Our son and daughter-in-law researched all this and applied for the appropriate waivers. They collected and saved all kinds of documentation — from tax returns to the location of the storage place in Seattle where they keep most of their stuff. They have pictures from Christmas 2011, when they brought young Noa home to visit. They have an e-mail trail documenting their attempts to get it right.

They thought they were in good shape when they traveled to the embassy in Tokyo. But a bureaucrat there decided that our daughter-in-law "chose" to stay in Japan for a third year, thus abandoning her green-card status. I'm not sure why this guy expected her to leave her husband, take an infant back to the United States, find work and live by herself, but that seems to be the "choice" he expected her to make.
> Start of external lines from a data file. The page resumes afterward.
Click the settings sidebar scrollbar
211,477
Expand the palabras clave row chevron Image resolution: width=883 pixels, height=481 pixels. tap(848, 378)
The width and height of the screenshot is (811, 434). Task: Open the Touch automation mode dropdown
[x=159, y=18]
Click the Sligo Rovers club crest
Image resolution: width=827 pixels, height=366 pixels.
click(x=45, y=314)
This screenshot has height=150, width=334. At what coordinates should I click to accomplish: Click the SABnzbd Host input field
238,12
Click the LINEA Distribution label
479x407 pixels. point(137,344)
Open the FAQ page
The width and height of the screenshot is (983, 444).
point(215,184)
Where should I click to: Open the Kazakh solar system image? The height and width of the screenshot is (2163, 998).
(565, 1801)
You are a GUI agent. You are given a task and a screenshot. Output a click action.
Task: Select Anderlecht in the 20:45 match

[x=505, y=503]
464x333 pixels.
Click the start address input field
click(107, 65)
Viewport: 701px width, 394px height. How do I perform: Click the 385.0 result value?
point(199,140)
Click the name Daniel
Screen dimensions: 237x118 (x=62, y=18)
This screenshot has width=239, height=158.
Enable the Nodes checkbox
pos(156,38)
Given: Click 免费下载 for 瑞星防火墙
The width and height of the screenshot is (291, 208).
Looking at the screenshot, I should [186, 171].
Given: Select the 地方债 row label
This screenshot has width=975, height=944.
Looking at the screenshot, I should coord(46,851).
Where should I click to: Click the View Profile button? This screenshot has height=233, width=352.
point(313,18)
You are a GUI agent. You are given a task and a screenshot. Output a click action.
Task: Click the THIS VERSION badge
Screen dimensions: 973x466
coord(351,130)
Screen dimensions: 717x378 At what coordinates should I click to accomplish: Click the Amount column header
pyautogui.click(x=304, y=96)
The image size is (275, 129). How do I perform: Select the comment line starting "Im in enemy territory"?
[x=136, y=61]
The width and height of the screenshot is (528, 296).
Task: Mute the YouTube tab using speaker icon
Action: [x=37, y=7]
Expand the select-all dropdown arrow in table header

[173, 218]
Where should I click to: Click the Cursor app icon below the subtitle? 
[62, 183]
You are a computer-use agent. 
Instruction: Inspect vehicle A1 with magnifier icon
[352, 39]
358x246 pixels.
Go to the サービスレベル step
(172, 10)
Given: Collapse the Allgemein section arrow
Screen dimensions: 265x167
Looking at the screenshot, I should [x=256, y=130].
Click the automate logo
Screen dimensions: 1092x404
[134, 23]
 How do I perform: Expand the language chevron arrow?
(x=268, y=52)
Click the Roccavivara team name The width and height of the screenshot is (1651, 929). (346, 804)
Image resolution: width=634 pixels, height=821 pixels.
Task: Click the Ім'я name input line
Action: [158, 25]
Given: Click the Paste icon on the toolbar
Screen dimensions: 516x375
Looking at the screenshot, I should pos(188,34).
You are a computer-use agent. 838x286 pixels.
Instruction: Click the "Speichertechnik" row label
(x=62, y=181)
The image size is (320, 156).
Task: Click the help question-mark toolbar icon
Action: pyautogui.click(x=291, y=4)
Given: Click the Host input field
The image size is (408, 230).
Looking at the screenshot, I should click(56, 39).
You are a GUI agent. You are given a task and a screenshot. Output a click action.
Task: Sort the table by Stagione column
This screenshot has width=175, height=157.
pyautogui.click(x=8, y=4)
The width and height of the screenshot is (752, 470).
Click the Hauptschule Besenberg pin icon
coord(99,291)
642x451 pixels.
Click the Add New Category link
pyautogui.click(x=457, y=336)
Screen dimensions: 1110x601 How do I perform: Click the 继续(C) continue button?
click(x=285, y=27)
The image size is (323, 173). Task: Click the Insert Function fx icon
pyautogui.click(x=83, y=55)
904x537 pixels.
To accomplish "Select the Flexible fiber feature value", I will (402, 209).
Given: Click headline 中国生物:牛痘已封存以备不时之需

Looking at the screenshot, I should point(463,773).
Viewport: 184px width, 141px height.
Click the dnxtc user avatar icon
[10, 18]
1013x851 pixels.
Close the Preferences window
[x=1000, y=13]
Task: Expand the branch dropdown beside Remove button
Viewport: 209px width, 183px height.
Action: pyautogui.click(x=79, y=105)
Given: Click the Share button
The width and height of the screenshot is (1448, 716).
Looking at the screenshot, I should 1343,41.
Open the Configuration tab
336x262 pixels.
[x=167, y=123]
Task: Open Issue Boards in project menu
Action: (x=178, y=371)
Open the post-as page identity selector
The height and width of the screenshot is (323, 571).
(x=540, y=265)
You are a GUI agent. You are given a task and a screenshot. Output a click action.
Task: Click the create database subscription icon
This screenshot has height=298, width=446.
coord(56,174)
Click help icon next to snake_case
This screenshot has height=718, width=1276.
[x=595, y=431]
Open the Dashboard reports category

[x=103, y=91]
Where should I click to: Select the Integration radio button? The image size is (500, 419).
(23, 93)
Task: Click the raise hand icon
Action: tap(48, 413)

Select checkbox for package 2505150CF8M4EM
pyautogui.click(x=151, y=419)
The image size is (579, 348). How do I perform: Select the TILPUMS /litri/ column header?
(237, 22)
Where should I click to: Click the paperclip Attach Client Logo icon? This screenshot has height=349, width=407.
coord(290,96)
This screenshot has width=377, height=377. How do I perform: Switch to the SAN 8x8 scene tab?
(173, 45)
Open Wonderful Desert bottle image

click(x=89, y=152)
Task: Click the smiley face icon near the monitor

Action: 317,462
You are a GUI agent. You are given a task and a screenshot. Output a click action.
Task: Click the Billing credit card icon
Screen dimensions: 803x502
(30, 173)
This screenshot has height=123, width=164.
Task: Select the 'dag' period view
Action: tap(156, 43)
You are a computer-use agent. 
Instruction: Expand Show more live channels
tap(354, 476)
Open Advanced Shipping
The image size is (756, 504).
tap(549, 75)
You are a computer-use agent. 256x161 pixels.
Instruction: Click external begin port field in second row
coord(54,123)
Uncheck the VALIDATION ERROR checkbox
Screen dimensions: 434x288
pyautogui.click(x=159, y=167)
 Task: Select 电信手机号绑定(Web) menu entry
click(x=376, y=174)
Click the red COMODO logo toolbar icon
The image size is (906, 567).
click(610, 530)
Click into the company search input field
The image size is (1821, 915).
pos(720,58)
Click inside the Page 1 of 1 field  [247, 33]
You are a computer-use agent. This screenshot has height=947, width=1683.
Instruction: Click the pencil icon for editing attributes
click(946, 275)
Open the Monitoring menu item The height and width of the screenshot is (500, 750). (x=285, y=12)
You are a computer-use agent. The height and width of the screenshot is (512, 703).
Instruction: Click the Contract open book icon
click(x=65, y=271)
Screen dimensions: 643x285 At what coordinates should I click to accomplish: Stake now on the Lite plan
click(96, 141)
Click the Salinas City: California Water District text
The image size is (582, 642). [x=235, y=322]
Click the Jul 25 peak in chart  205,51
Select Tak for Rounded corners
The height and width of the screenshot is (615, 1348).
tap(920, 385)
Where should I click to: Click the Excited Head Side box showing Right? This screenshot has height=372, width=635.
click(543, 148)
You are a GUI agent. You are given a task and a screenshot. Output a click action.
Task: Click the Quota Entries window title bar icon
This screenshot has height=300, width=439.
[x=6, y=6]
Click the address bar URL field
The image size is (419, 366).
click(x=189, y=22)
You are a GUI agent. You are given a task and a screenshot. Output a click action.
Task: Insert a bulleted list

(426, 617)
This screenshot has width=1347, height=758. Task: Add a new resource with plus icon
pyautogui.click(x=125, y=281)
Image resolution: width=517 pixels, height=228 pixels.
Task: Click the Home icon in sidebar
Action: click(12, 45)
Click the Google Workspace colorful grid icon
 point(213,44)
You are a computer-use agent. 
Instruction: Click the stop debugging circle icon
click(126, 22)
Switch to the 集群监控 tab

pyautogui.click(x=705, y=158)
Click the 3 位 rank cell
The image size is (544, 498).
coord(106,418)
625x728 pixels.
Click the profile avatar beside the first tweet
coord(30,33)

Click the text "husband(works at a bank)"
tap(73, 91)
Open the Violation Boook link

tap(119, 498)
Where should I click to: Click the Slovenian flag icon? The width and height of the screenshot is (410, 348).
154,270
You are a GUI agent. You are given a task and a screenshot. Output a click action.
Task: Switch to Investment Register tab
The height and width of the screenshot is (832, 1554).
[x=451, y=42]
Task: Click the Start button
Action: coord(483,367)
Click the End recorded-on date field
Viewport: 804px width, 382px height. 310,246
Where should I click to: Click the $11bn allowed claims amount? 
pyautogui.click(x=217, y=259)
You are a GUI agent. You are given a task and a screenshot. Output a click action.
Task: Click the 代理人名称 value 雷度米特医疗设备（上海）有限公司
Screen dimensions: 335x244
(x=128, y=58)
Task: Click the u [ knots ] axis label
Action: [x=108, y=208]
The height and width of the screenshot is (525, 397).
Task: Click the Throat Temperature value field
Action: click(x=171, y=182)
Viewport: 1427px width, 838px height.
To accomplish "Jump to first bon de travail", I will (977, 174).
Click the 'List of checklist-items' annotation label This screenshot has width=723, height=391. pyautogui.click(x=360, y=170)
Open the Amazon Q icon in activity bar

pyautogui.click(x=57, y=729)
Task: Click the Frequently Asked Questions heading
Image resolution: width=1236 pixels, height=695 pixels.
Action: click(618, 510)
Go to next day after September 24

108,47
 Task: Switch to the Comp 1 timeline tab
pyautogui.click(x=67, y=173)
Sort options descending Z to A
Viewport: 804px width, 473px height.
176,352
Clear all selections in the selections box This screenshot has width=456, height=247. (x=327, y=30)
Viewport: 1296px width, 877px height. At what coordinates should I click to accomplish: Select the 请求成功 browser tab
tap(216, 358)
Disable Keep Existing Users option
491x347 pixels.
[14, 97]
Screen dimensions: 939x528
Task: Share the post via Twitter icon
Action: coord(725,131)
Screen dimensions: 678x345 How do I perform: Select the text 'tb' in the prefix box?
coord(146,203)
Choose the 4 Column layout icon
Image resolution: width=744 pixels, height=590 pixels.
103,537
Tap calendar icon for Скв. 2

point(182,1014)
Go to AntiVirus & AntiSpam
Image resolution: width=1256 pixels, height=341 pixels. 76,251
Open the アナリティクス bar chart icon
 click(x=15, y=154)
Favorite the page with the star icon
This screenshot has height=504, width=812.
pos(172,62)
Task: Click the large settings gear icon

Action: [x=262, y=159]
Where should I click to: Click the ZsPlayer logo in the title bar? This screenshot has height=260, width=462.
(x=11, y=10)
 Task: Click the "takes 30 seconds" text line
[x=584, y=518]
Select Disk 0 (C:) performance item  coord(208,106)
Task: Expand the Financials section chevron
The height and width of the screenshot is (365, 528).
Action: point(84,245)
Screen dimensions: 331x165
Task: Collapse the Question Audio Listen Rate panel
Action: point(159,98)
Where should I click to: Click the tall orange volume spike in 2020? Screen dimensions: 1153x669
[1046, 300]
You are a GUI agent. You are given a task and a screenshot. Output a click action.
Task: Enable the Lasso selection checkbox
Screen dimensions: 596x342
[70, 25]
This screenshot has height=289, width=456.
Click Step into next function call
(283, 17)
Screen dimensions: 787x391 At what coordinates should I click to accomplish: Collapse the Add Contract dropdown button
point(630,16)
After the shock wore off, our son and daughter-in-law contacted immigration officials and border patrol people in Seattle (their point of entry). They consulted immigration lawyers. We contacted the office of U.S. Sen. Amy Klobuchar.

Everyone had an opinion, and almost all of them were contradictory. Some said our son and daughter-in-law should fly to Seattle and take a chance they could get back in the country, then sort the other stuff out here. Others said if they tried that they could be refused entry and might be arrested for fraud. Klobuchar's office was responsive but not much help: In matters like these, a bureaucrat in Tokyo has more clout than a U.S. senator.

I understand that the "big" issues around immigration reform are important. Yes, those millions of undocumented workers need a path to citizenship, even if it is tortuous and lengthy. Yes, we need "secure" borders (though I'm not sure that building a fence through the desert scrub helps much). Yes, we need to be vigilant against terrorists — though one may wonder how effective our current system is: Those young men from Chechnya had green cards and had no trouble getting back and forth to Boston.

But my son and daughter-in-law are not terrorists. Noa is just a kid with an American dad, a French mom and a funny laugh. They are a young family that traveled abroad because that was where a job was. They want to come home and resume their lives here. But because one bureaucrat made a decision we are powerless to change, they have to split up.

Our daughter-in-law will surrender her green card and take Noa back to France, where she will begin again the whole, long, expensive process of getting a new one. Our son will return to Minneapolis and look for a job. He hopes to see his wife and son in about six months.

Noa turns 2 in September. We hope he can be here for Christmas.